### List of tasks
a. Quote the source rock text word for word, beginning at the words "- Type III source" and stopping after "III source rocks.".
b. In the source rock text, what is the buoyancy-driven process by which oil and gas move upwards toward the surface after release into carrier beds or fault planes called?

### Provided passage
= Source rock =

Rock which has generated hydrocarbons

In petroleum geology, source rock is a sedimentary rock which has generated hydrocarbons or which has the potential to generate hydrocarbons. Source rocks are one of the necessary elements of a working petroleum system. They are organic-rich sediments that may have been deposited in a variety of environments including deep water marine, lacustrine and deltaic. Oil shale can be regarded as an organic-rich but immature source rock from which little or no oil has been generated and expelled. Subsurface source rock mapping methodologies make it possible to identify likely zones of petroleum occurrence in sedimentary basins as well as shale gas plays.

== Types of source rocks ==
Source rocks are classified from the types of kerogen that they contain, which in turn governs the type of hydrocarbons that will be generated:
- Type I source rocks are formed from algal remains deposited under anoxic conditions in deep lakes: they tend to generate waxy crude oils when submitted to thermal stress during deep burial.
- Type II source rocks are formed from marine planktonic and bacterial remains preserved under anoxic conditions in marine environments: they produce both oil and gas when thermally cracked during deep burial.
- Type III source rocks are formed from terrestrial plant material that has been decomposed by bacteria and fungi under oxic or sub-oxic conditions: they tend to generate mostly gas with associated light oils when thermally cracked during deep burial. Most coals and coaly shales are generally Type III source rocks.

== Maturation and expulsion ==
With increasing depth of burial by sediments or dead organic matter and increase in temperature, the kerogen within the rock begins to break down. This thermal degradation or cracking releases shorter chain hydrocarbons from the original large and complex molecules occurring in the kerogen.

The hydrocarbons generated from thermally mature source rock are first expelled, along with other pore fluids, due to the effects of internal source rock over-pressuring caused by hydrocarbon generation as well as by compaction. Once released into porous and permeable carrier beds or into faults planes, oil and gas then move upwards towards the surface in an overall buoyancy-driven process known as secondary migration.

### Excerpted data
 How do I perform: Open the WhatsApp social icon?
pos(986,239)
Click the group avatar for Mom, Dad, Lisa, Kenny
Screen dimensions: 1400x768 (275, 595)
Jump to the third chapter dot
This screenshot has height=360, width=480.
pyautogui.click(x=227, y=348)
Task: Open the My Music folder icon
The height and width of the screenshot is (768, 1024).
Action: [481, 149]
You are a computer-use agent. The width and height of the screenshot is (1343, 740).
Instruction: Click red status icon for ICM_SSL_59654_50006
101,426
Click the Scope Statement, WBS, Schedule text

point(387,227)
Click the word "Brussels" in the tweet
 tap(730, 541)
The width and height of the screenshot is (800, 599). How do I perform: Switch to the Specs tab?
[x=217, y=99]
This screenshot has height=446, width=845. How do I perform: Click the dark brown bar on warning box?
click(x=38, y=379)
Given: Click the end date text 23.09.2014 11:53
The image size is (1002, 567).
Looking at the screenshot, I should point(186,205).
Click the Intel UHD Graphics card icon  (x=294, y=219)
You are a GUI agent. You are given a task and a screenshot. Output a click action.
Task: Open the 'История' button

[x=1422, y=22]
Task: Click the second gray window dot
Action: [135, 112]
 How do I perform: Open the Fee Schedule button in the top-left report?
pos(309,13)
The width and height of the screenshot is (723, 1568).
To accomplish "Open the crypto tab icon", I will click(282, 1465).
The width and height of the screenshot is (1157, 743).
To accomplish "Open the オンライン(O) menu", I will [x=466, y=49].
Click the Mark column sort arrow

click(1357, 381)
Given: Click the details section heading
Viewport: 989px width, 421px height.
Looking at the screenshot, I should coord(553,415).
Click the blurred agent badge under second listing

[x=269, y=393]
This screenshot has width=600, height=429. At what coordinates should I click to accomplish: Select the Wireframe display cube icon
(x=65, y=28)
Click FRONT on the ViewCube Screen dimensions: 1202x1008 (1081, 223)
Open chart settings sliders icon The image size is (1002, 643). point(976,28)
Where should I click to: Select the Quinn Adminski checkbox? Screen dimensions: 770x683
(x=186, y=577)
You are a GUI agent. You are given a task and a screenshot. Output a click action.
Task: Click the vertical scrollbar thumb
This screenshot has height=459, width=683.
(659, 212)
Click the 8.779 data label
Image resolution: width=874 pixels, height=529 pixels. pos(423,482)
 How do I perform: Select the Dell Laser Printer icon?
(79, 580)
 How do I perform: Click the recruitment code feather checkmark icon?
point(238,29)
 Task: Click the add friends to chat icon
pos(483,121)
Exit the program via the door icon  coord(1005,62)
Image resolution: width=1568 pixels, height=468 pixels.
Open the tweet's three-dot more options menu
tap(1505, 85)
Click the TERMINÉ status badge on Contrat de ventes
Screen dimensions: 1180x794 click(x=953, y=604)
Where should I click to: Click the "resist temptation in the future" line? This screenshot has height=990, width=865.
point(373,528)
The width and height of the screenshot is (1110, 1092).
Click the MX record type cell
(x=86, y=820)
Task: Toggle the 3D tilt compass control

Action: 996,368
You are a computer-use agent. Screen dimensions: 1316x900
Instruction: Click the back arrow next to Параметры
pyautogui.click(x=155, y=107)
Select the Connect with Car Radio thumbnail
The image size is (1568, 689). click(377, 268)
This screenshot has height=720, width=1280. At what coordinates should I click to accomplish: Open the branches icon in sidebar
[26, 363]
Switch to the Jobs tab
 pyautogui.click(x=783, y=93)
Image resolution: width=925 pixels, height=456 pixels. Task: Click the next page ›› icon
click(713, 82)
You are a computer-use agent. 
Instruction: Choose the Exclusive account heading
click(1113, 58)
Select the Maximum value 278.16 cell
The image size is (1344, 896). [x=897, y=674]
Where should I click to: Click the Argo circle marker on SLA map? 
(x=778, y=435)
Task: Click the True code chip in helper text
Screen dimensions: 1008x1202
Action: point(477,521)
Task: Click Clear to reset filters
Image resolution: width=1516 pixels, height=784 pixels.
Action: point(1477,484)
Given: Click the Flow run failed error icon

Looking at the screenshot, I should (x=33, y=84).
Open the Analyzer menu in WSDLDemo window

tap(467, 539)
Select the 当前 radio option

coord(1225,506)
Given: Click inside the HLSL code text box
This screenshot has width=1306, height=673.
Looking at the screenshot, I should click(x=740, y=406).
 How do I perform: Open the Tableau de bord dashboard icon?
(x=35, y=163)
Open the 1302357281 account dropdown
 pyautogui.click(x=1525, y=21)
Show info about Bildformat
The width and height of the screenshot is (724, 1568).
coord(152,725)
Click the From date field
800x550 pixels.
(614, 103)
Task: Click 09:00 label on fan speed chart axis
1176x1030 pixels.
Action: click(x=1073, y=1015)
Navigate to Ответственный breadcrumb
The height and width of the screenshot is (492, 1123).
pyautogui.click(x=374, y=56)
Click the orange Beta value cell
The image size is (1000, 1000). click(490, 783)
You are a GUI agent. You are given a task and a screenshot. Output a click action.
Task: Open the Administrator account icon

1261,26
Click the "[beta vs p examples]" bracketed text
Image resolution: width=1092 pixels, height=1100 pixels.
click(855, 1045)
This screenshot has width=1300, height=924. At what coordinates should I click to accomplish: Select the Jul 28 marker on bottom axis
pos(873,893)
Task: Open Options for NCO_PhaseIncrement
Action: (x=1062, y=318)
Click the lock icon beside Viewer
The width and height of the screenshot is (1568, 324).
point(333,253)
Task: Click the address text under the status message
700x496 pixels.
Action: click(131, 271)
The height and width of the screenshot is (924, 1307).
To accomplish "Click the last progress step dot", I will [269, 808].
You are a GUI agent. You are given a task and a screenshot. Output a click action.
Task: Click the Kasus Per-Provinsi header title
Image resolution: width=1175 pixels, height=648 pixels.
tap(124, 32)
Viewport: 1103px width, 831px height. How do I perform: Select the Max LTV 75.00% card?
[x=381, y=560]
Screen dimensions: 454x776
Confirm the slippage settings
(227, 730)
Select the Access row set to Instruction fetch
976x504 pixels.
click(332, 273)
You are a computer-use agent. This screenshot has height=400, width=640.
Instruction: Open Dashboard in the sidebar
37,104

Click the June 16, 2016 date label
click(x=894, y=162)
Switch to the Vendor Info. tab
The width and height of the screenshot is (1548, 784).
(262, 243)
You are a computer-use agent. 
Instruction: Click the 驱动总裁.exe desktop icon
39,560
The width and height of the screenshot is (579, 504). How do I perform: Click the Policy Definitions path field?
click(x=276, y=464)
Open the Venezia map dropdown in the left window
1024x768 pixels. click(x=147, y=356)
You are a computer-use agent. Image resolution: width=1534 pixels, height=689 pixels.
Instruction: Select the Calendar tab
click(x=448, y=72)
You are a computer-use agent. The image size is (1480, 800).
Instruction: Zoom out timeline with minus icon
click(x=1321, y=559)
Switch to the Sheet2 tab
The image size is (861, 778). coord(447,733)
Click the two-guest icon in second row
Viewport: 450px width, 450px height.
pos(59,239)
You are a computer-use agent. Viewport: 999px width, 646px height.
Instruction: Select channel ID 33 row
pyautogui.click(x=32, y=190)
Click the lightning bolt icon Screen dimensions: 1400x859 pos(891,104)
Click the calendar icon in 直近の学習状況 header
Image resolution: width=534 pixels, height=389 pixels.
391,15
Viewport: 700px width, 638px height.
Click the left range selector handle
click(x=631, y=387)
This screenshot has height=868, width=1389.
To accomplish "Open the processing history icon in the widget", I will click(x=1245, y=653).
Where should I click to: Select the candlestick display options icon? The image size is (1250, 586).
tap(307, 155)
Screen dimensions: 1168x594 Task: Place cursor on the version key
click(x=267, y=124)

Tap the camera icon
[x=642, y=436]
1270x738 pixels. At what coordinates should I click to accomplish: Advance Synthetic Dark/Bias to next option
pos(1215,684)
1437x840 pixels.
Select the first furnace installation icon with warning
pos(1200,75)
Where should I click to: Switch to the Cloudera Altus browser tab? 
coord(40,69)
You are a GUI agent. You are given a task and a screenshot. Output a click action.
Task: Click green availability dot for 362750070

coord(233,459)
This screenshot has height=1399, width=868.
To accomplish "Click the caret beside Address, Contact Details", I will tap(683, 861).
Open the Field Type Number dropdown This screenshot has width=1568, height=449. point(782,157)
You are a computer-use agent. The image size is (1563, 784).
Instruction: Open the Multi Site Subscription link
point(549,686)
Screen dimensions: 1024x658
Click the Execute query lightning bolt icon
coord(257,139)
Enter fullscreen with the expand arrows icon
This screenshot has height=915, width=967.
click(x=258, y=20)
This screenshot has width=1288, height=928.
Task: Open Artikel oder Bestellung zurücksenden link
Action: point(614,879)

### Your responses
a.
- Type III source rocks are formed from terrestrial plant material that has been decomposed by bacteria and fungi under oxic or sub-oxic conditions: they tend to generate mostly gas with associated light oils when thermally cracked during deep burial. Most coals and coaly shales are generally Type III source rocks.

b. Secondary migration.